The rest of this point, and the fourth point, are basically just about how current LLM's are actually pretty dumb in a lot of situations. This is the only argument that's actually compelling to me; there's a lot of hype around LLMs and their abilities, but a lot of that might have to do with our brains being happy to paper over flaws to anthropomorphize things. And the fact that we haven't yet learned what to look for in artificial output, like we spent decades doing for other machine outputs before LLMs. Recall that when dumb pattern matching conversation bots were invented in the 60s (https://en.wikipedia.org/wiki/ELIZA), people thought they couldn't possibly be artificial and must really be human, even though they are obviously artificial by todays standards.
So, I agree that we don't know if LLM's are the first step towards AGI, and they probably aren't in a sense more than the fact that inventions tend to build on each other. But we don't have enough information to say definitively that they aren't that first step.
How does AI programming relate to computability and halting? I can't determine whether a program will halt either. But I can kill it if it doesn't halt and just try another program, because I can operate a stopwatch. Where does this recursive argument form? We can already see LLMs solving simple programmer tasks: creating software from an informal description.
> Automatically discovering formal (i.e., unambiguous) solutions to novel problems can never be automated.
Things like alphafold would suggest to me that this doesn’t always hold true.
Perhaps a matter of definition but to me there does seem to be “some” problem solving ability. And once you’ve got even a little of that then it’s a scaling question and not really compatible with “ can never be automated.”
I’m not sure the Halting Problem is a compelling argument theoretical reason why AI can’t program.
I do see a compelling argument on the limits of LLMs being probabilistic (rather than logic/symbolic), as I’ve seen on GPT/Pilot coming up with code that looks syntactically valid but calls completely made-up APIs.
> Let us suppose some AI came up with an algorithm A to solve a specific problem P. To ensure that A solves P, the AI has to execute A to test its functionality.
Not necessarily.
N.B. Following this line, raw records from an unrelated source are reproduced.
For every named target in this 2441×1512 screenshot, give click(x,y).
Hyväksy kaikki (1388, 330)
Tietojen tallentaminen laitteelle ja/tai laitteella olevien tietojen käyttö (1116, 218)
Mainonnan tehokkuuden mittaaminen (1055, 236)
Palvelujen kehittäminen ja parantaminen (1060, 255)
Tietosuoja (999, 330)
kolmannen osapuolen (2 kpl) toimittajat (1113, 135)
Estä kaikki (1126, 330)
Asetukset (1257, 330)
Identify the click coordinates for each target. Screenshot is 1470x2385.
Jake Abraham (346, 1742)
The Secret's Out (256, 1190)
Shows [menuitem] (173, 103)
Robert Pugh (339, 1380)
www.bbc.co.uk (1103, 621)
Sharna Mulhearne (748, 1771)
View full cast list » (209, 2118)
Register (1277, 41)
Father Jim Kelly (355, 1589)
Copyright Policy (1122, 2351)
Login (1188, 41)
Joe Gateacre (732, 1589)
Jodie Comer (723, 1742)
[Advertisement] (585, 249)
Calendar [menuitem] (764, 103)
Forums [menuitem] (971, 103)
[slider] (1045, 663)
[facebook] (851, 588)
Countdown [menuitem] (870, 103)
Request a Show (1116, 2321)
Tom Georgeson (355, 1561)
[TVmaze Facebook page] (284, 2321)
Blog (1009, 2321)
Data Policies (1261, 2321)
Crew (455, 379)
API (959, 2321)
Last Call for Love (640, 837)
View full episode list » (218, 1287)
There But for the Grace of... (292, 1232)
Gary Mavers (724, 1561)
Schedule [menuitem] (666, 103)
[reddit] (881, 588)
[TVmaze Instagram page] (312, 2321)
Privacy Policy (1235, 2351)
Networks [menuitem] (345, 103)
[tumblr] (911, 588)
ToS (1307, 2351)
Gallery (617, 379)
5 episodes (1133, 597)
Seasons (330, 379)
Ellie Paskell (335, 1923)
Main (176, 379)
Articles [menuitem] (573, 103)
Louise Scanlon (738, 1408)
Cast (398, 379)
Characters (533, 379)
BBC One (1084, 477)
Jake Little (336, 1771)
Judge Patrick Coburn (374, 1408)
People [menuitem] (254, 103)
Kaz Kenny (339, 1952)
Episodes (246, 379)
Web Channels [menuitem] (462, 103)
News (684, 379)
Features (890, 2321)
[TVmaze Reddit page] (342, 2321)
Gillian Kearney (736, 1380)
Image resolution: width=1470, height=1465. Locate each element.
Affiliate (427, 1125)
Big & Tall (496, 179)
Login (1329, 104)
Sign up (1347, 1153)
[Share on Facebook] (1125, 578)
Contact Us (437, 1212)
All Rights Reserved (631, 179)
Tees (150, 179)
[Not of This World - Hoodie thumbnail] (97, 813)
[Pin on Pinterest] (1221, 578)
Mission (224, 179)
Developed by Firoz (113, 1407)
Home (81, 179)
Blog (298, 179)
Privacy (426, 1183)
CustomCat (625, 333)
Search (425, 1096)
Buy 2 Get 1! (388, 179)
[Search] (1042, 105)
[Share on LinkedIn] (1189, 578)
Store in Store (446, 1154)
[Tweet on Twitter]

It could (in theory) prove through formal methods that A solves P.
I don’t see how the author’s arguments about impossibility results pertaining to “distributed sub-symbolic architectures” apply any more strongly to LLMs or DNNs than they do to human brains. Human programmers aren’t magically capable of solving the halting problem either, but we muddle through somehow.
Yea. Most of what we do isn't that rigorous and it's fine. When we do need rigor, we use external tools, like classical computer programs or writing math down on paper. LLMs can use external tools too. We're also hopeless at explainability - people usually have no idea why they make most of the decisions they do. If we have to, we try to rationalize but it's not really correct because it doesn't reproduce all the intuition that went into it. Yet somehow we can still write software!
On the other hand, the strong Church-Turing thesis is that nothing is more powerful than a Turing machine when it comes to solving halting problems, including humans. This is not proven or really provable but it seems more likely than not (humans certainly don't seem especially good at solving halting problems in general).
If the Church-Turing thesis is true (at least as applied to humans), discovering valid, halting programs by heuristic using a machine isn't barred by the halting problem as far as I can tell.
In other words, humans almost certainly aren't solving halting problems when they program, why should computers necessarily have to? Humans mess up and produce programs that don't halt or don't produce the output they expect all the time, but we still produce useful programs at least sometimes, even if we can't know for sure which programs are which.